偏極原子状水素気体、特に2次元水素(ボース気体)の超流動 (Kosterlitz-Thouless転移)の探索


 偏極原子状水素は1K以下の低温で、強磁場の下で電子スピンの方向を揃え再結合しないようにし、安定化させたものである。偏極水素間相互作用は極めて弱く、強い量子効果によって絶対零度でも気体の状態で存在する唯一の永久気体である。近年、MITで偏極水素の気体のボース凝縮がはじめて観測され注目を浴びている。 本研究では、超流動ヘリウム膜上に吸着された2次元偏極水素系の超流動転移(コステリッツ−サウレス転移、以下K−T転移と略す)を探索している。K−T転移を実現させるために、偏極水素を高密度のまま十分冷却することが必要であるが、通常の方法では、偏極水素の再結合による莫大な発熱(50000K)により、不可能である。

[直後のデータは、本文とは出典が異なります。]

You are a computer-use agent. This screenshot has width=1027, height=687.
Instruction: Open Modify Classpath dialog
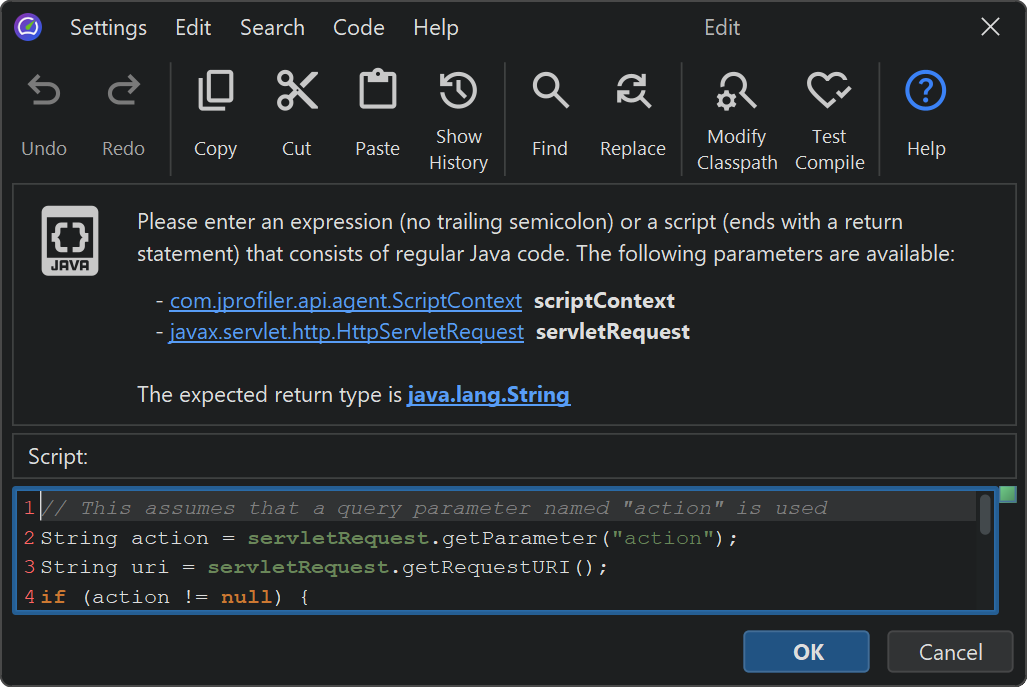[737, 92]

本研究では、試料室内に小さな良く冷えた表面(冷却スポット)を設け、その上に偏極水素を吸着させて、高密度のまま冷却を行っている。この方法であれば、再結合熱は励起した水素分子により、試料室の熱い壁に運び去られるので、2次元系が発熱してしまうことはない。したがって、超流動ヘリウム上に吸着された偏極水素の面密度の制御に成功し、現在1012/cm2程度の2次元偏極水素をを約30mK程度まで冷却することに成功した。また、吸着膜として通常は純粋な4Heが用いられるが、本研究では、3He-4He混合液を用いた場合について、その上に吸着された偏極水素の再結合機構及び3He-4He混合液膜上での2次元 偏極水素の再結合機構および冷却機構についても研究を行った。この結果、希薄な3Heを含む3He-4He混合液に対する偏極水素の吸着エネルギーは、純粋な3Heでの吸着エネルギーに比べて大きな値を示すことがわかった。これは、3He-4He混合液面の性質がどのようになっているかを示す、非常に興味深い結果であるといえる。最後に、実験装置については、本研究では128GHzの高分解能ミリ波ESR装置による分光を超低温において行っているが、2次元 偏極水素の超流動転移の直接観測に向けて、冷却スポットを焦点とするFabri-Perot型ミラー共振器を開発した。